One of the many questions that has arisen since the Supreme Court handed down its decision on the Affordable Care Act is whether a state could do a partial expansion – say to 100% of the poverty line — rather than 133% of FPL. This number is not plucked from the air but rather reflects the statutory parameters of the ACA which establishes eligibility for new federal premium tax credits starting at 100% of FPL (and rising to 400% of FPL).  So, the thinking goes, if a state could expand Medicaid to the poverty line rather than going all the way to 133% of FPL, nobody would fall through the cracks. Those under the poverty line would be eligible for Medicaid and those above would be eligible for federal tax credits.

So far Secretary Sebelius and her staff have not opined on whether they have legal authority to offer states a Section 1115 waiver to do just this. There are a number of complex legal and political issues no doubt for them to consider. As a long time waiver watcher, I think there are many reasons why HHS should not and cannot offer these kinds of waivers.

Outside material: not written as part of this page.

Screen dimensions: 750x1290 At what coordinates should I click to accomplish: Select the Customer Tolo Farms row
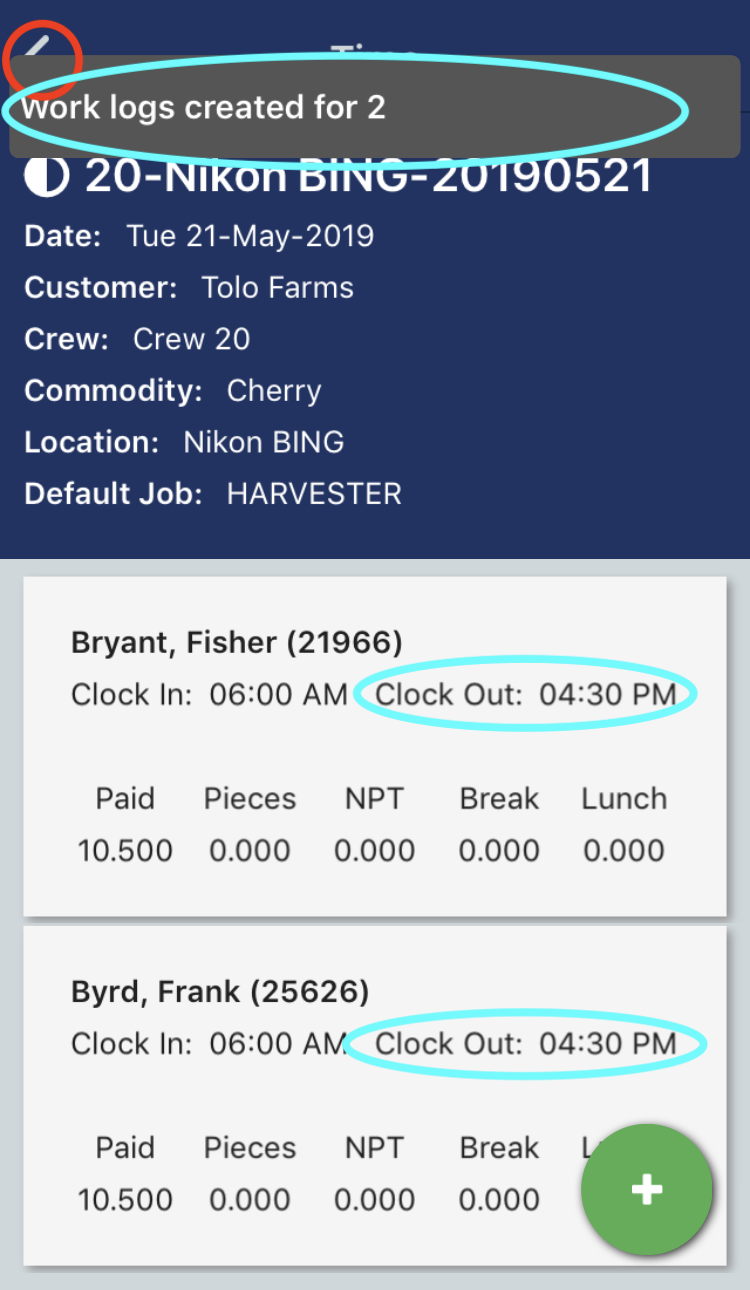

One of the key reasons from a policy perspective is that Section 1115 demonstration authority is intended to further the objectives of the program. It is hard to imagine that covering fewer people than Congress intended is furthering Medicaid’s objectives. And it is highly unlikely that such a waiver would be “budget neutral” for the federal government. Longstanding federal policy has always required that the federal government assess whether it will spend more under a Section 1115 waiver than it would have without. While this budget neutrality calculation has only applied to Medicaid expenditures in the past, this is not a statutory requirement. And as a recent Congressional Budget Office analysis found, covering an individual by offering a tax credit for use in the exchange rather than Medicaid coverage will cost the federal government $3,000 more. States would shift these costs to the federal government for individuals going into the exchange, which no doubt would lead many states to pursue this kind of waiver request should the door open.

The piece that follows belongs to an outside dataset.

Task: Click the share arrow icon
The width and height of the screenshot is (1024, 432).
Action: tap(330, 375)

On top of the increased cost to the federal government, individuals and families in states that went this route would pay more for this coverage as well! The ACA ties premium costs to income levels and families at this income level must pay 2% of their income towards the cost of premiums.  For a family of three at 120% of FPL this amounts to an annual cost of $458.16. Premiums for low-income  familie, state experience and research have shown, create burdens for these families that in some cases result in losing coverage.

So, once again Medicaid proves to be the most cost-effective and efficient route to provide coverage. While states would incur some costs by doing the expansion, as we have blogged about before,  they are very low and in some cases may actually result in savings due to reductions in other areas of state budgets (uncompensated care, mental health services, etc.).